### THE REQUEST
Copy out, with no changes, the lines of the data below, starting at the line that contains "How do I perform: Tap" and ending at the line that contains "point(636,401)". Include both of those lines.

### RECORDS SHOWN

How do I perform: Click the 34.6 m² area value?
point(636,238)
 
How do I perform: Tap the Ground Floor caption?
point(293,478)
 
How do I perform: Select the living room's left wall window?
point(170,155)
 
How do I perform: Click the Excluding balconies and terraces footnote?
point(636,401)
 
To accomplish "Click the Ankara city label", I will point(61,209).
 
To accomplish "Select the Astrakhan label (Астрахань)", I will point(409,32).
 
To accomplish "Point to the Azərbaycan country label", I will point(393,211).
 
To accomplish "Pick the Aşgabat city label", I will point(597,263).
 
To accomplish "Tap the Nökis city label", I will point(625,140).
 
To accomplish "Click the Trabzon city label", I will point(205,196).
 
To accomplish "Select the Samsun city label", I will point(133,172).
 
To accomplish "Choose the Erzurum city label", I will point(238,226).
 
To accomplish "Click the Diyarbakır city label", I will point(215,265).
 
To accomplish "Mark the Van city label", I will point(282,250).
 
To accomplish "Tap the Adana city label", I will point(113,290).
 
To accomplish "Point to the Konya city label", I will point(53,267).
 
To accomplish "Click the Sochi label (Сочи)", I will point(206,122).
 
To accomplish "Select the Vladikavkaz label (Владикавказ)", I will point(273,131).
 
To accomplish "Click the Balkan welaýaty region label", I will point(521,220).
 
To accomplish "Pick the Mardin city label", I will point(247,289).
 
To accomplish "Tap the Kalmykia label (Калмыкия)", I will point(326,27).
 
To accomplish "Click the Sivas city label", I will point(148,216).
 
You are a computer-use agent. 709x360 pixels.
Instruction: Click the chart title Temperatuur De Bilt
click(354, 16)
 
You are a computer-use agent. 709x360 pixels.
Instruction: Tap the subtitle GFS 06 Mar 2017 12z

### SOLUTION
How do I perform: Tap the Ground Floor caption?
point(293,478)
 
How do I perform: Select the living room's left wall window?
point(170,155)
 
How do I perform: Click the Excluding balconies and terraces footnote?
point(636,401)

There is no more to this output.